Points de vue contraires
El País, équivalent espagnol du Monde, informait ses lecteurs le 12 mars que les marches du 8 mars avaient été convoquées en contradiction avec les recommandations du Centre européen de prévention et de contrôle des maladies (CEPCM). Sans surprise, l’article publié par ce journal de gauche favorable au gouvernement de Sánchez commençait ainsi : « Madrid a accueilli dimanche la marche féministe du 8 mars, avec 120.000 participants, ainsi que le meeting de Vox, avec 9.000 personnes rassemblées dans un lieu fermé comme Vistalegre [un complexe situé à Madrid, NDLR], alors que la ville remplissait depuis au moins trois jours les conditions sous lesquelles l’agence de santé publique européenne remet en question ce type d’événements et déconseille même à la population de s’y rendre. »

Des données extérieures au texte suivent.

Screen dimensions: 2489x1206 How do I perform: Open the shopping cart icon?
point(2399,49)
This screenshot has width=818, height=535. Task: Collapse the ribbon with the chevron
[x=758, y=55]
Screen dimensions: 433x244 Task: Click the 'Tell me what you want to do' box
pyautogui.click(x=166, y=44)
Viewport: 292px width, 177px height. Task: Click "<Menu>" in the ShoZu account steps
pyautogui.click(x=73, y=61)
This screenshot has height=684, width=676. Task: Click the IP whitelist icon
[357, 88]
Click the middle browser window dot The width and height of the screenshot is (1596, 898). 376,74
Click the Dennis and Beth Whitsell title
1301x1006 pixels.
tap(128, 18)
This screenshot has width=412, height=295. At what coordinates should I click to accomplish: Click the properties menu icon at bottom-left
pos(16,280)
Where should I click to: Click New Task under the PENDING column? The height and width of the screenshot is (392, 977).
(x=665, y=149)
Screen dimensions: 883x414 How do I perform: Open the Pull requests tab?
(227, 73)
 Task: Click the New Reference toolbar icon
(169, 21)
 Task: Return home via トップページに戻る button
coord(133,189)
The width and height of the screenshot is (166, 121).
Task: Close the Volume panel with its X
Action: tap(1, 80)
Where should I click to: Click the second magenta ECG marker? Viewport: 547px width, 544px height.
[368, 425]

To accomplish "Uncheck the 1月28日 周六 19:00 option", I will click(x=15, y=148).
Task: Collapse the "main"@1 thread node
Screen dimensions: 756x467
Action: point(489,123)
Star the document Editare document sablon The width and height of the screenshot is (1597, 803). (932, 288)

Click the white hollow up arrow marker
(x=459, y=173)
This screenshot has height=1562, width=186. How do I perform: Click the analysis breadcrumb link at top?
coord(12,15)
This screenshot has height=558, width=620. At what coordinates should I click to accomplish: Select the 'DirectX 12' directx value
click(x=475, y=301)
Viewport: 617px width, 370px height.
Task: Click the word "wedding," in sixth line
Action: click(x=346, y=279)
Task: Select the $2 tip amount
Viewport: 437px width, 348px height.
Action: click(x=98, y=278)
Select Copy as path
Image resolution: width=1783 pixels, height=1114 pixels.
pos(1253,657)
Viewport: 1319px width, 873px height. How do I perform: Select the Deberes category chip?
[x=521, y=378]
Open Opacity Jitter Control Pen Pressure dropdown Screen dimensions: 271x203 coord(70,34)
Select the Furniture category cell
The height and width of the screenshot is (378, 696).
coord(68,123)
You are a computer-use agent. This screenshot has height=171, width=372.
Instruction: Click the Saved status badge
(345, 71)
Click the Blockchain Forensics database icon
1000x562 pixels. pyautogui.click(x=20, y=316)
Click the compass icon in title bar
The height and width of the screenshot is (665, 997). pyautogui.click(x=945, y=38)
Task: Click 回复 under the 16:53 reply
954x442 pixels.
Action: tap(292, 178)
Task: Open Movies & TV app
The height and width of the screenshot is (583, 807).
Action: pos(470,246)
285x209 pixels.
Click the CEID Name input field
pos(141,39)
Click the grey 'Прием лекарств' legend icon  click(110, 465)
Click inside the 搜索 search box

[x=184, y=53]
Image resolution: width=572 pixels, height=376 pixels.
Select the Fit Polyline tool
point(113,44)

Le journal ABC, équivalent espagnol du Figaro, multiplie au contraire les articles sur l’impact des manifestations du 8 mars en soulignant l’attitude irresponsable du gouvernement de Pedro Sánchez. Exemple le 8 avril, un mois après, dans un article intitulé « L’inaction du gouvernement : un mois à la remorque du coronavirus après plusieurs semaines passées à minimiser le risque ». En haut de l’article publié sur le site Web d’ABC, une vidéo exposant le comportement de la ministre de l’Égalité Irene Montero, qui a, après avoir participé à la manifestation du 8 mars à Madrid et avoir été testée positive, rompu sa quarantaine avant d’être à nouveau testée positive, avec en fin de vidéo une citation de la ministre qui rappelle fort l’argument avancé par le gouvernement français, notamment pour justifier les élections municipales du 15 mars (qui sont, dans le contexte de la crise sanitaire actuelle, l’équivalent français des manifestations féministes du 8 mars en Espagne) : « Nous avons agi en tout temps conformément à ce que conseillaient les experts et les autorités sanitaires ». Dans son article, ABC dresse la liste des erreurs et négligences commises par le gouvernement espagnol depuis le mois de janvier et critique le mensonge consistant à dater le début de l’épidémie au 9 mars, jour où le nombre de cas officiellement confirmés a curieusement doublé pour dépasser la barre des mille. Dans un éditorial publié le 8 avril sous le titre « Demander pardon », ABC appelle le gouvernement espagnol à reconnaître son erreur du 8 mars, à accroître la transparence et à demander pardon aux Espagnols.
À l’instar de Giuseppe Conte en Italie et d’Édouard Philippe et Emmanuel Macron en France, Pedro Sánchez semble toujours estimer que son gouvernement a été un des plus rapides à réagir pour contenir la pandémie de COVID-19. L’heure des comptes viendra sans doute après la crise.